----- Records shown
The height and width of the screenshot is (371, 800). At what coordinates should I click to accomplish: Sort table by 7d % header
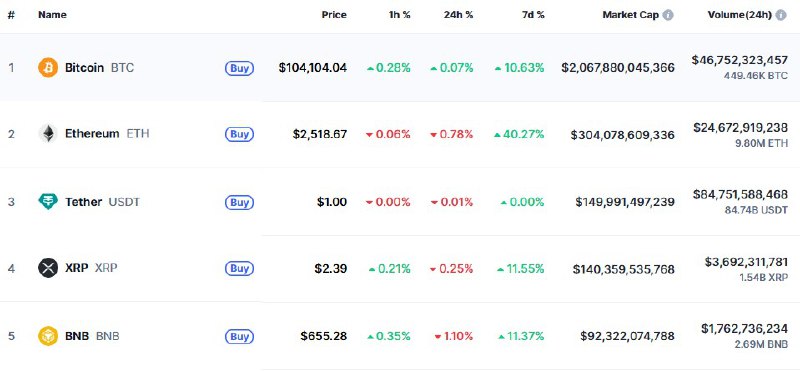pyautogui.click(x=533, y=15)
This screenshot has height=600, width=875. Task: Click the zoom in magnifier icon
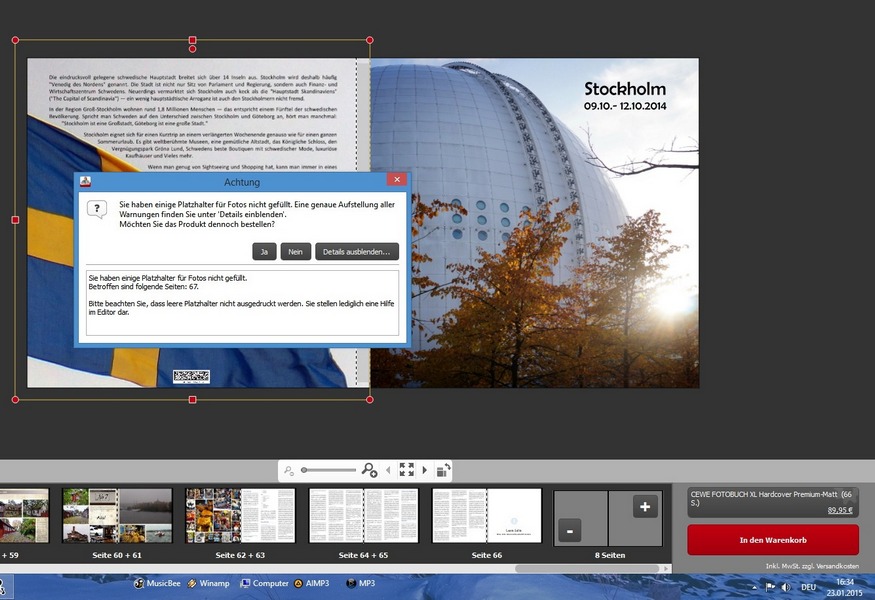(x=369, y=470)
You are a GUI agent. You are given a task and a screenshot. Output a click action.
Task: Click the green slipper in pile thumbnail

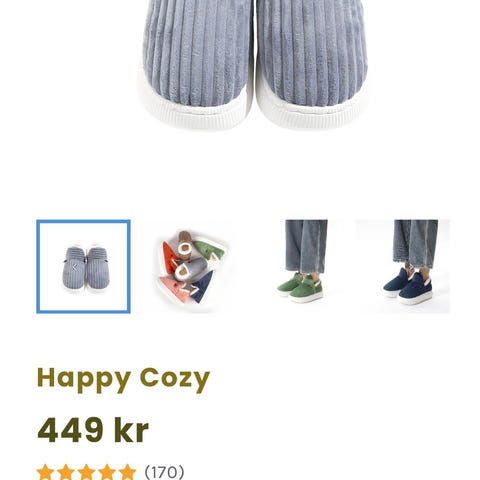point(209,249)
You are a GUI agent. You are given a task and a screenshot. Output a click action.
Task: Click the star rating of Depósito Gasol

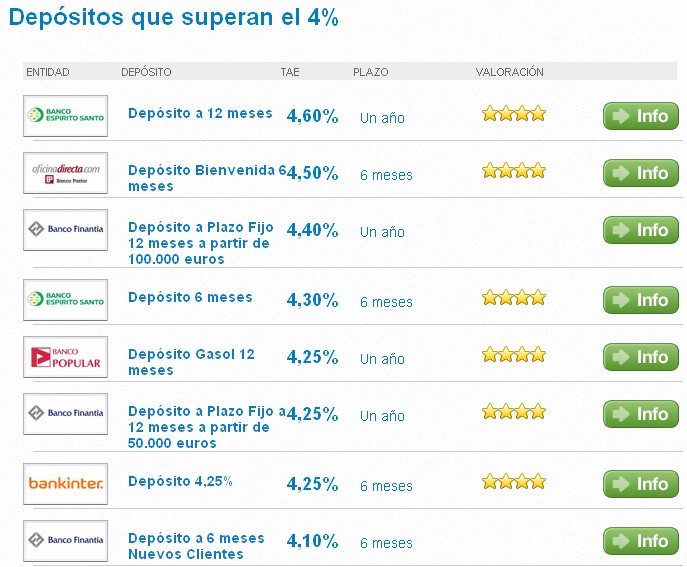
----------
— Assignment —
The answer must be an exact transcription of the lines from the one holding "Task: Click the green" to the last line of the entries above, with no pictures and nothing else.

— Answer box —
Task: Click the green slipper in pile thumbnail

point(209,249)
You are a GUI agent. You are given a task and a screenshot. Output a click action.
Task: Click the star rating of Depósito Gasol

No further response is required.